Por todo esto, el temor y la sorpresa se apoderan de los oyentes cuando Jesús revela que en unos años el Templo será arrasado de nuevo. Pero él no quiere ofender al templo, sino hacerles entender, a ellos y también a nosotros hoy, que las construcciones humanas, incluso las más sagradas, son pasajeras y no hay que depositar nuestra seguridad en ellas.
“Habitar bajo la protección de Dios, vivir con Dios: esta es la arriesgada seguridad del cristiano –decía san Josemaría–. Hay que estar persuadidos de que Dios nos oye, de que está pendiente de nosotros: así se llenará de paz nuestro corazón.
La sagrada comunión es el “lugar” en el que nos espera. “Ese pan que veis en el altar –dirá san Agustín–, santificado por la palabra de Dios, es el cuerpo de Cristo; ese cáliz, o más bien, lo que contiene ese cáliz, santificado por la palabra de Dios, es la sangre de Cristo. En esta forma quiso nuestro Señor Jesucristo dejarnos su cuerpo y dejarnos su sangre, que derramó por nosotros en remisión de nuestros pecados. Si lo recibís bien, seréis vosotros lo mismo que recibís”. “La Iglesia vive de la Eucaristía. Esta verdad no expresa solamente una experiencia cotidiana de fe, sino que encierra en síntesis el núcleo del misterio de la Iglesia.
En el corazón del cristiano habita el Señor. Sabemos que somos también templo del Espíritu Santo y por eso, de cierta manera, no necesitamos ir a ningún lugar para dirigirnos a Dios. Nada puede darnos miedo.

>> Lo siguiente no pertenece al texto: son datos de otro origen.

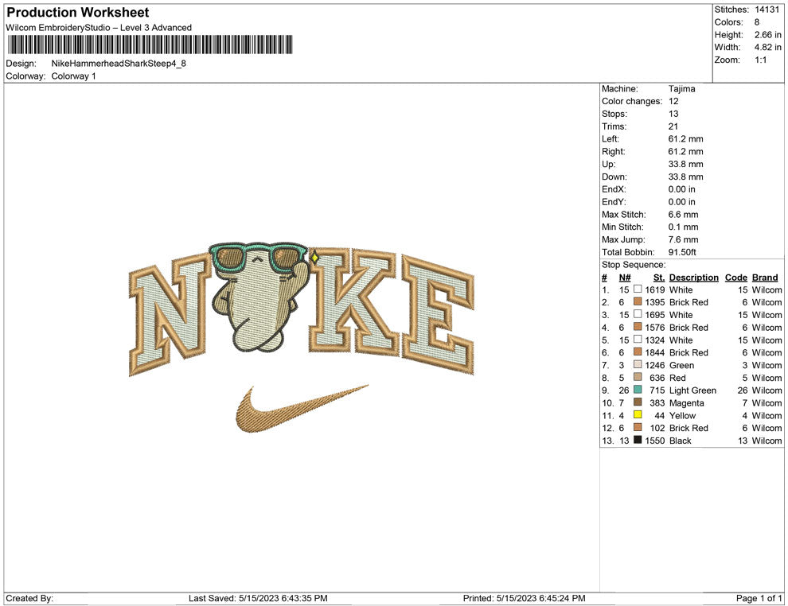Viewport: 788px width, 606px height.
Task: Click the yellow sparkle next to letter K
Action: [315, 258]
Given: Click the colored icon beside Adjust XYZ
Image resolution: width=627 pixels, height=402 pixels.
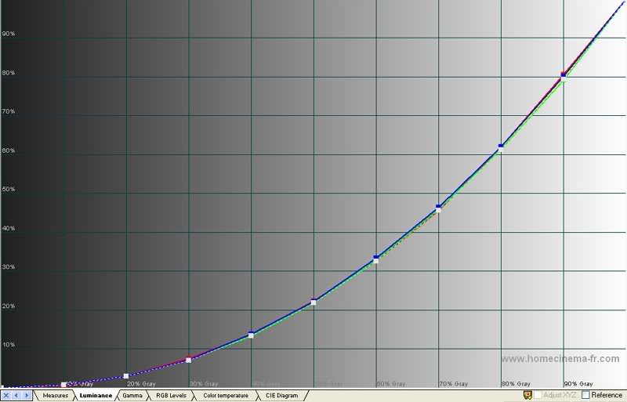Looking at the screenshot, I should [528, 395].
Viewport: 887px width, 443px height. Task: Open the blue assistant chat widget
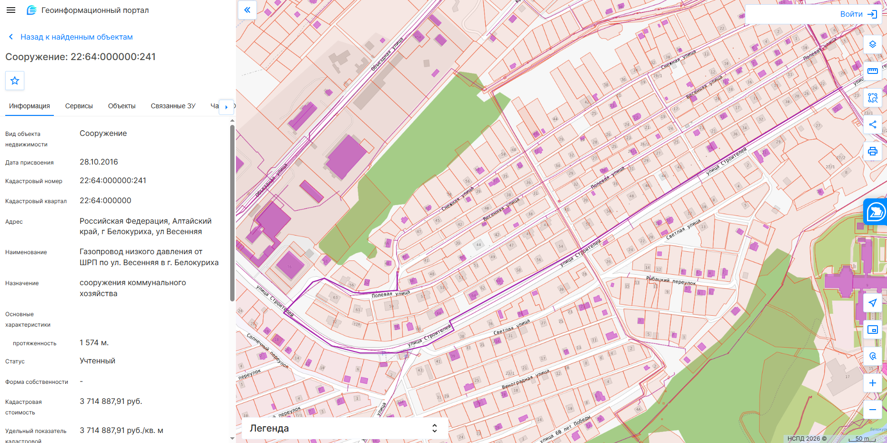[876, 212]
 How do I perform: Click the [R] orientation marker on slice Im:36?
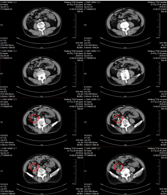point(85,122)
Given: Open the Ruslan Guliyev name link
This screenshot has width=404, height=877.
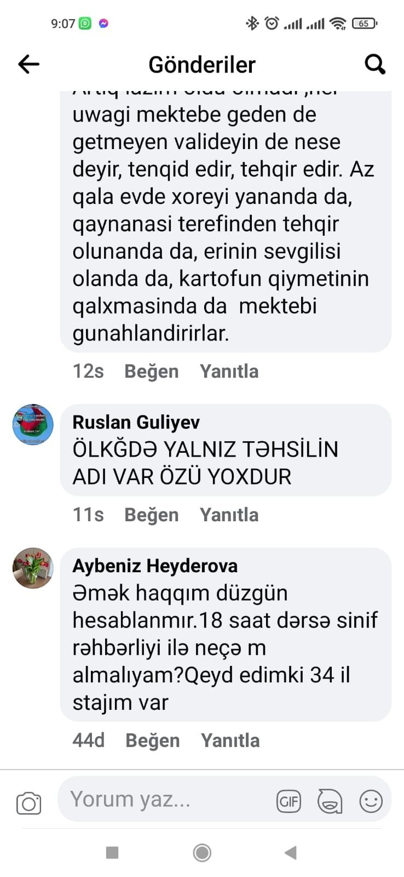Looking at the screenshot, I should click(x=136, y=422).
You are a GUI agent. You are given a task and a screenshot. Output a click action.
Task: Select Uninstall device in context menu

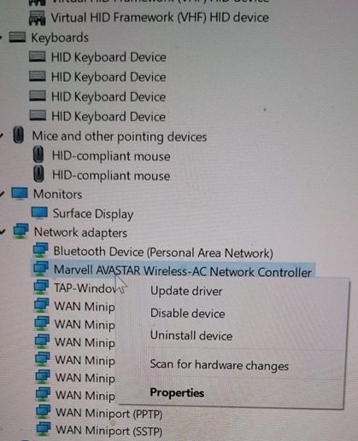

“Somos almas contemplativas –dice San Josemaría–, con un diálogo constante, tratando al Señor a todas horas: desde el primer pensamiento del día al último pensamiento de la noche: porque somos enamorados y vivimos de amor, traemos puesto de continuo nuestro corazón en Jesucristo Señor Nuestro, llegando a él por su madre santa María y, por él, al Padre y al Espíritu Santo”.